§ **Work required**
For every line in the records below that contains the word "Given", add one to a count, and report only that count.

- Opening Delimiter -

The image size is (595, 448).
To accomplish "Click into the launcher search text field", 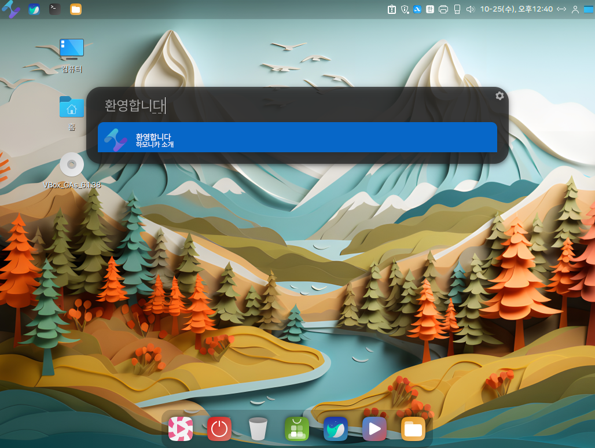I will click(289, 105).
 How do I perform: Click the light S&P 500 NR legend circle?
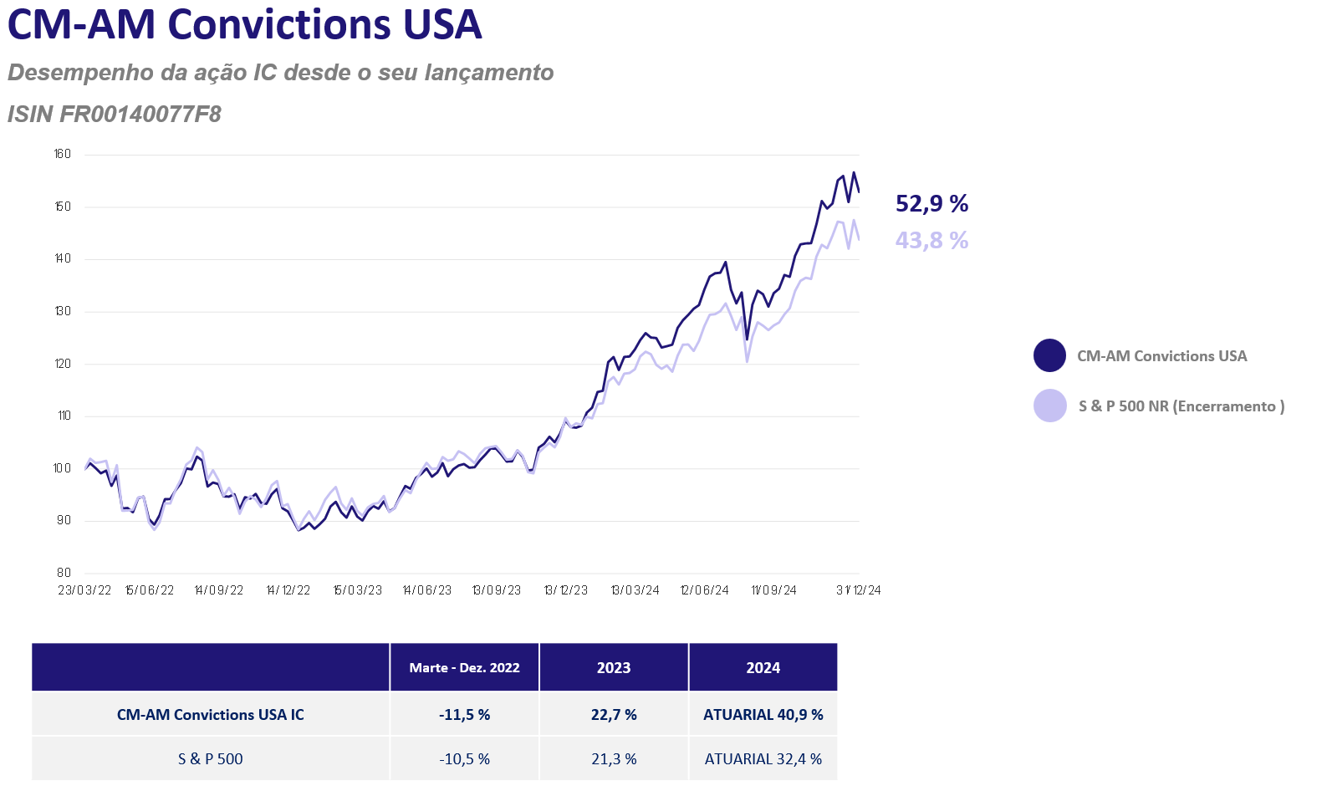pos(1049,406)
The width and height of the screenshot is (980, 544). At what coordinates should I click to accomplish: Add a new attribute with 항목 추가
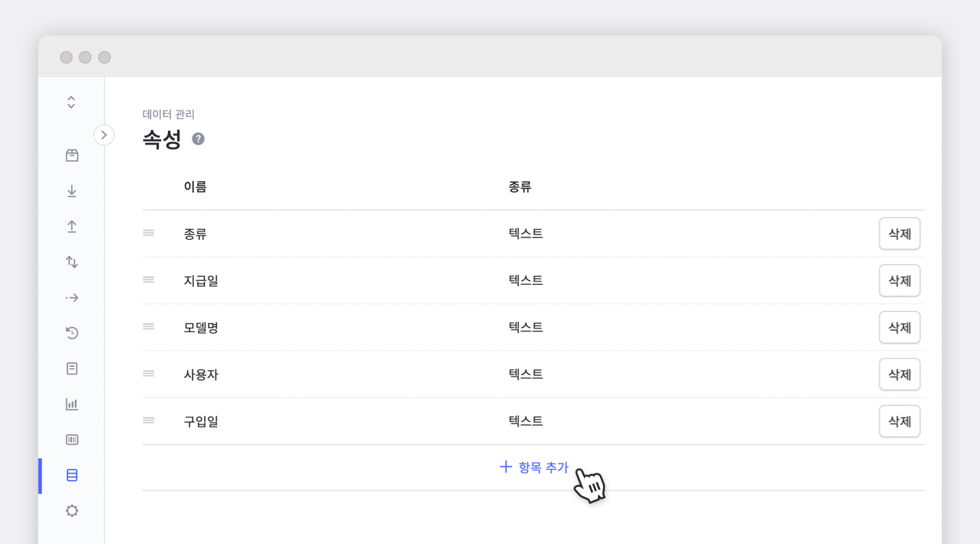(533, 467)
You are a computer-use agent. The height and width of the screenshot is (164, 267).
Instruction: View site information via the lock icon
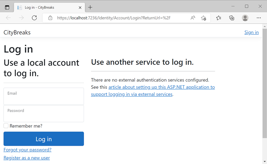(50, 18)
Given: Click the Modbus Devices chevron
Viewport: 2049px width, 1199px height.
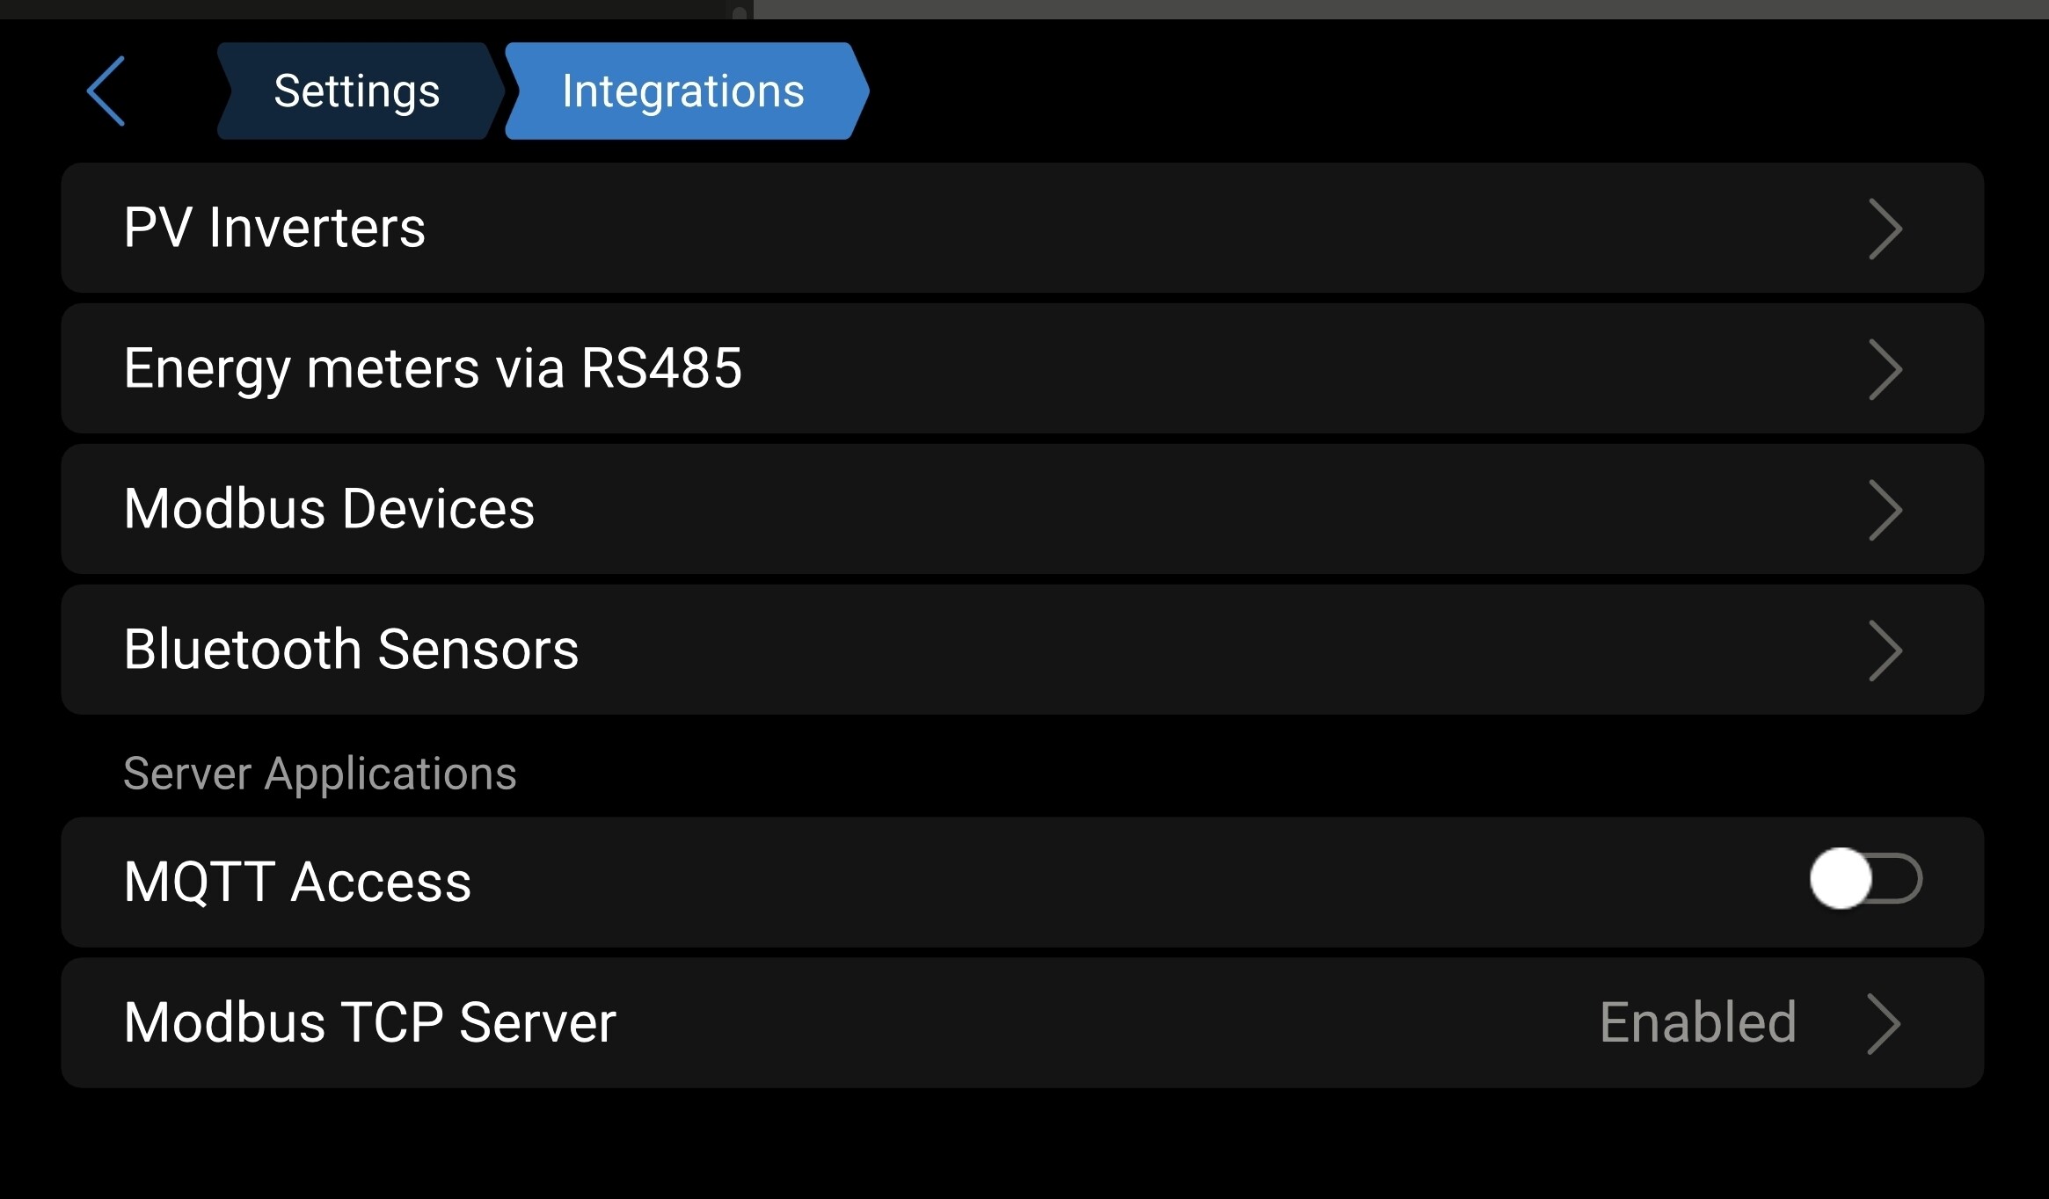Looking at the screenshot, I should (x=1885, y=510).
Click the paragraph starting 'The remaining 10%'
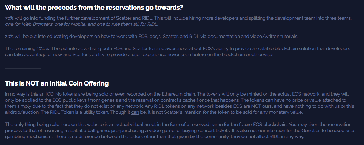Screen dimensions: 364x145 tap(178, 52)
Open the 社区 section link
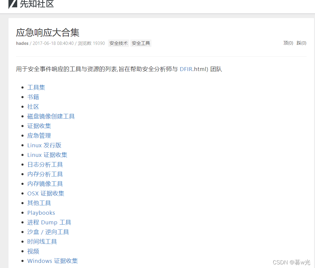This screenshot has height=268, width=315. coord(33,107)
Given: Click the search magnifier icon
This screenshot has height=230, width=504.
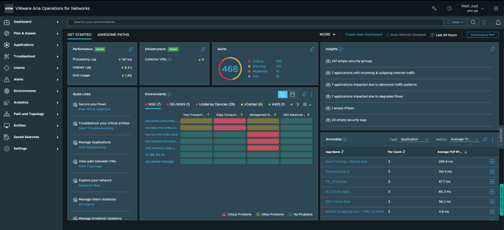Looking at the screenshot, I should click(x=473, y=22).
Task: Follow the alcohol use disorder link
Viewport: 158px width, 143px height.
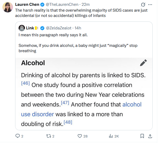Action: pyautogui.click(x=81, y=109)
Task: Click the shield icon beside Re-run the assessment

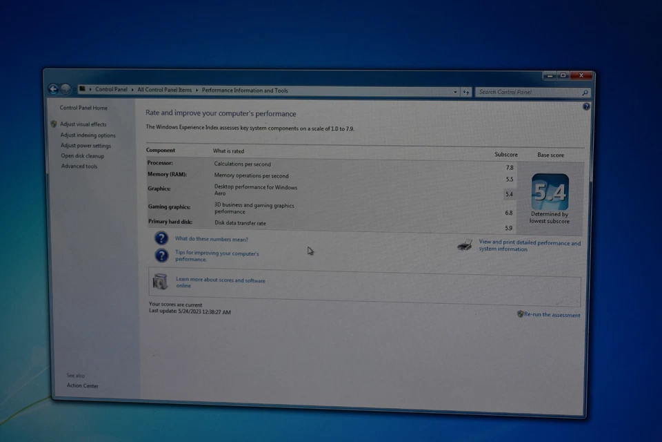Action: pyautogui.click(x=520, y=314)
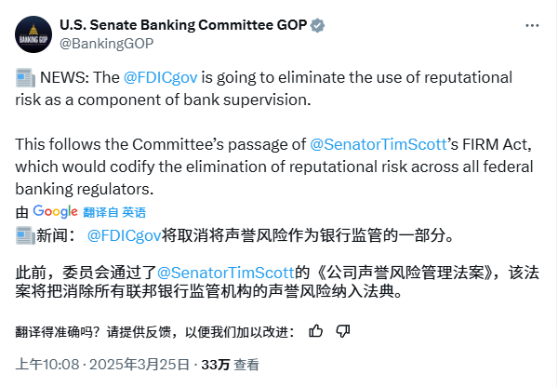Viewport: 558px width, 387px height.
Task: Click the Google logo
Action: [55, 211]
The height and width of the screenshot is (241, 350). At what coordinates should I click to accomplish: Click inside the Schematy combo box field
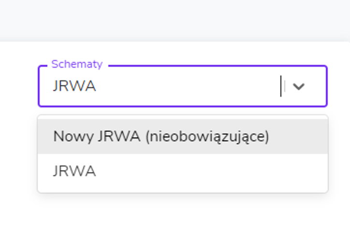coord(184,87)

- Closing Delimiter -

§ **Answer space**
2